═════ Records shown ═════

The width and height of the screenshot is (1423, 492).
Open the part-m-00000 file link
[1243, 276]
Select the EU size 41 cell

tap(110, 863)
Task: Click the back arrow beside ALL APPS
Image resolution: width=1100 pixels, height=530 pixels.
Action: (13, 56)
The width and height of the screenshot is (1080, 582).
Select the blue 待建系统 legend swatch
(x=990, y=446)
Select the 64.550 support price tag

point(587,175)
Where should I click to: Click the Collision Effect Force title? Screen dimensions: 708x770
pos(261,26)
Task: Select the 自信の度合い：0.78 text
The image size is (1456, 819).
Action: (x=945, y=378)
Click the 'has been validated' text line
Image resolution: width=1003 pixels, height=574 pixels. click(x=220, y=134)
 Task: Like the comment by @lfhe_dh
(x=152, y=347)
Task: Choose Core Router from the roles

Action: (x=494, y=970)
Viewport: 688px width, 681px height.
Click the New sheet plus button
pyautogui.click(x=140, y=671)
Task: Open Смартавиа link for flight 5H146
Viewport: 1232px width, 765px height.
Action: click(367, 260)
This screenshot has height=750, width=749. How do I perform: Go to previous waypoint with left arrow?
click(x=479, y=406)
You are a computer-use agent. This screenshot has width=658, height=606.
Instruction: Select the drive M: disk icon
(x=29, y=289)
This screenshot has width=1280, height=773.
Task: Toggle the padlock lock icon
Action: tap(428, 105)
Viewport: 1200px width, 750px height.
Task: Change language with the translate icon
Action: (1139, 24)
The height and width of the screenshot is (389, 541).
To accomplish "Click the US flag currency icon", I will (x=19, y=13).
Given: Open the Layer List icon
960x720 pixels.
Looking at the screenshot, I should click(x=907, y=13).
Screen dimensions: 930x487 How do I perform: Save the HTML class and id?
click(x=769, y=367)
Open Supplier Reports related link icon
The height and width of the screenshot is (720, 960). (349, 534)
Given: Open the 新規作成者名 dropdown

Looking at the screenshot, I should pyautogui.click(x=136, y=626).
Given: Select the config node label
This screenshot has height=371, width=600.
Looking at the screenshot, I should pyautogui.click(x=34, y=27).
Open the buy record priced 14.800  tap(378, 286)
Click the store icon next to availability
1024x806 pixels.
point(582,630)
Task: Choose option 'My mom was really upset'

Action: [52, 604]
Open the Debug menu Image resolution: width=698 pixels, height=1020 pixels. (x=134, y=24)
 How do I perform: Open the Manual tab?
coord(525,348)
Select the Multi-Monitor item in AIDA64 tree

═════

Problem requirements: Write out exactly those lines running from the line with "Instruction: Select the drive M: disk icon" to the end of the data above, the first and last included.

Solution for this exercise:
Instruction: Select the drive M: disk icon
(x=29, y=289)
This screenshot has width=1280, height=773.
Task: Toggle the padlock lock icon
Action: tap(428, 105)
Viewport: 1200px width, 750px height.
Task: Change language with the translate icon
Action: (1139, 24)
The height and width of the screenshot is (389, 541).
To accomplish "Click the US flag currency icon", I will (x=19, y=13).
Given: Open the Layer List icon
960x720 pixels.
Looking at the screenshot, I should click(x=907, y=13).
Screen dimensions: 930x487 How do I perform: Save the HTML class and id?
click(x=769, y=367)
Open Supplier Reports related link icon
The height and width of the screenshot is (720, 960). (349, 534)
Given: Open the 新規作成者名 dropdown

Looking at the screenshot, I should pyautogui.click(x=136, y=626).
Given: Select the config node label
This screenshot has height=371, width=600.
Looking at the screenshot, I should pyautogui.click(x=34, y=27).
Open the buy record priced 14.800  tap(378, 286)
Click the store icon next to availability
1024x806 pixels.
point(582,630)
Task: Choose option 'My mom was really upset'

Action: [52, 604]
Open the Debug menu Image resolution: width=698 pixels, height=1020 pixels. (x=134, y=24)
 How do I perform: Open the Manual tab?
coord(525,348)
Select the Multi-Monitor item in AIDA64 tree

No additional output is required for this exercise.